Required work: Copy out the lines of the records below, and only those lines, from the one with "Task: Tap the Mar 09 2024 date header" through the one with "Image resolution: width=812", exactly as they appear.

Input:
*** Block opens ***

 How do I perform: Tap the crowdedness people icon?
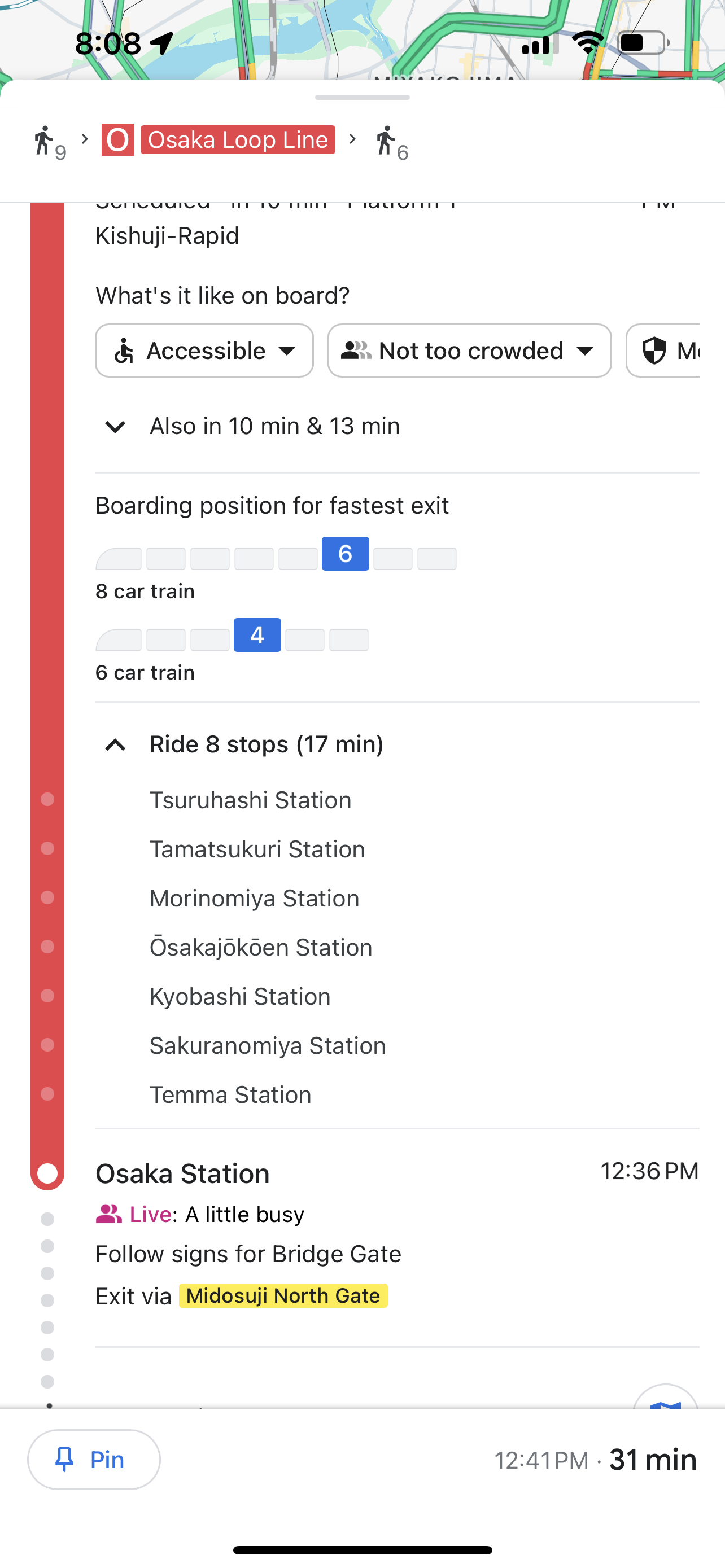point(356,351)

*** Block closes ***
*** Block opens ***

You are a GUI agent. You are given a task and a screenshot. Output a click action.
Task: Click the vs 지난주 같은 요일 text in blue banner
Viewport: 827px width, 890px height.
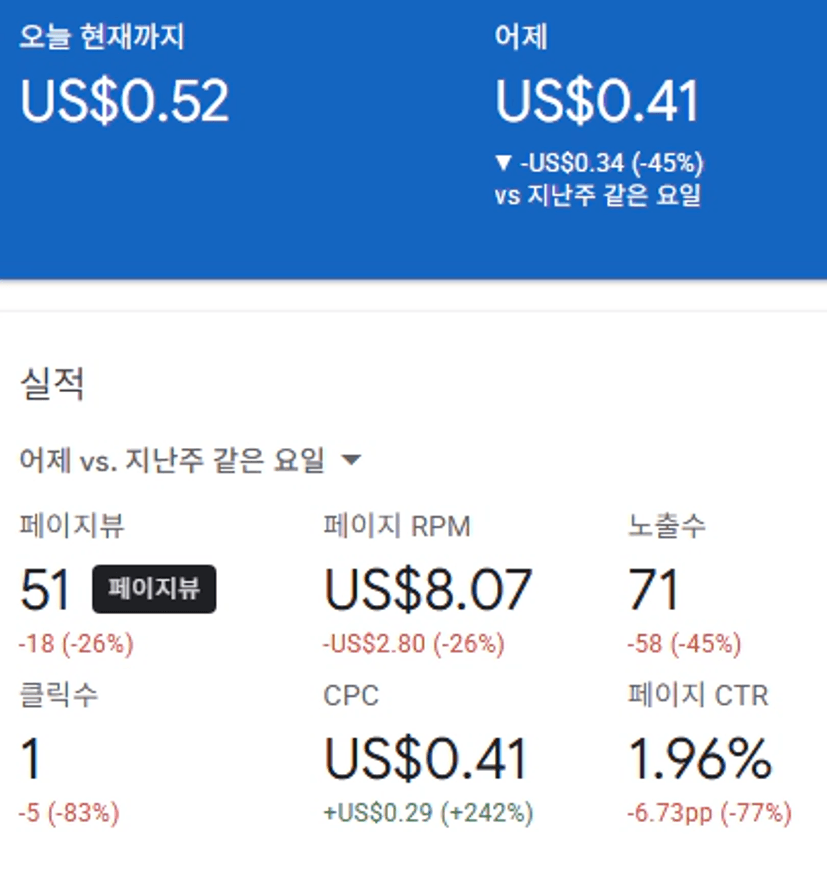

*** Block closes ***
*** Block opens ***

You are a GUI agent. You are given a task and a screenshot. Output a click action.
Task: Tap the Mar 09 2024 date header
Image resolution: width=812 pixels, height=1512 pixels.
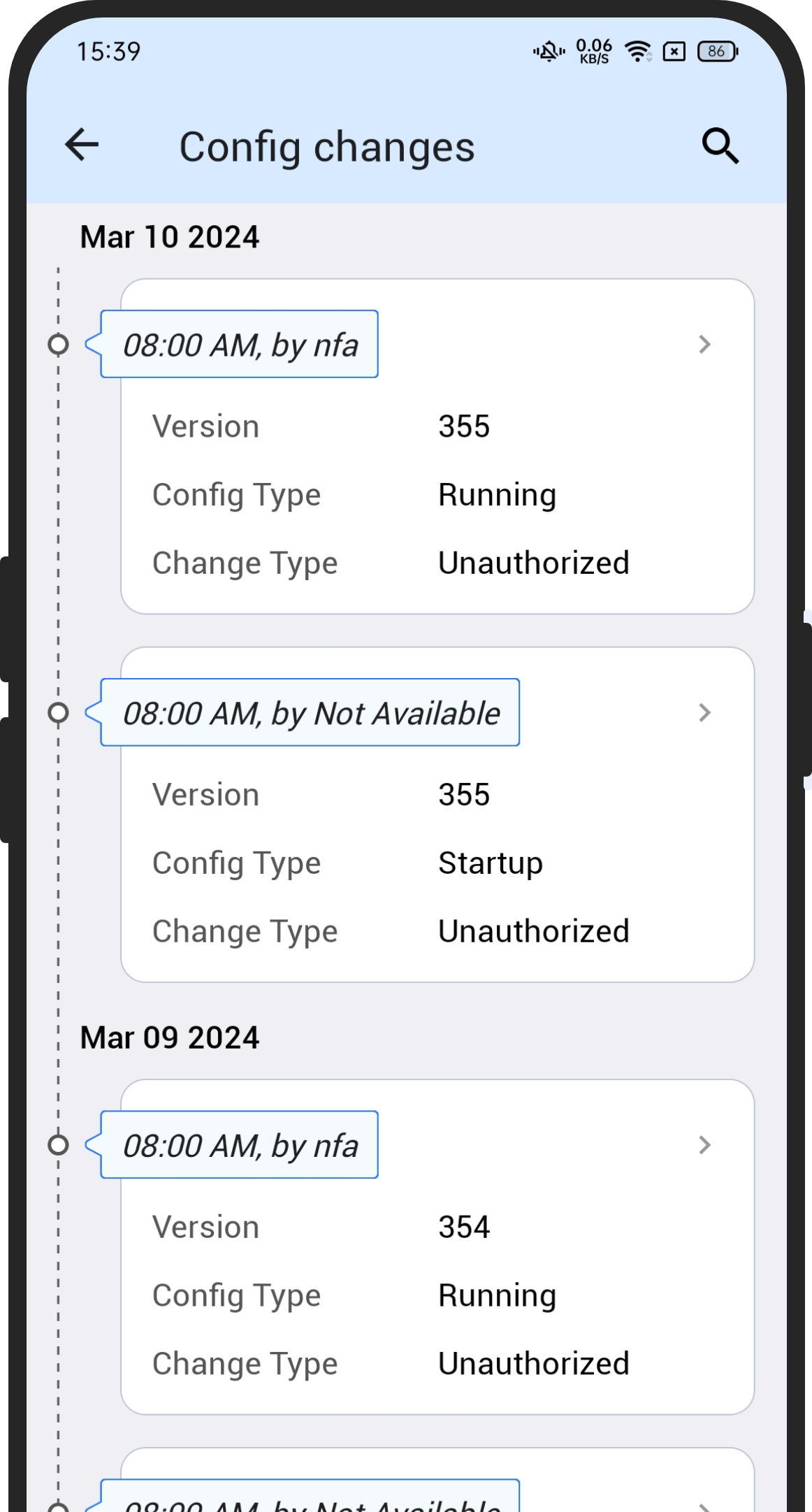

*** Block closes ***

Your response:
Task: Tap the Mar 09 2024 date header
Image resolution: width=812 pixels, height=1512 pixels.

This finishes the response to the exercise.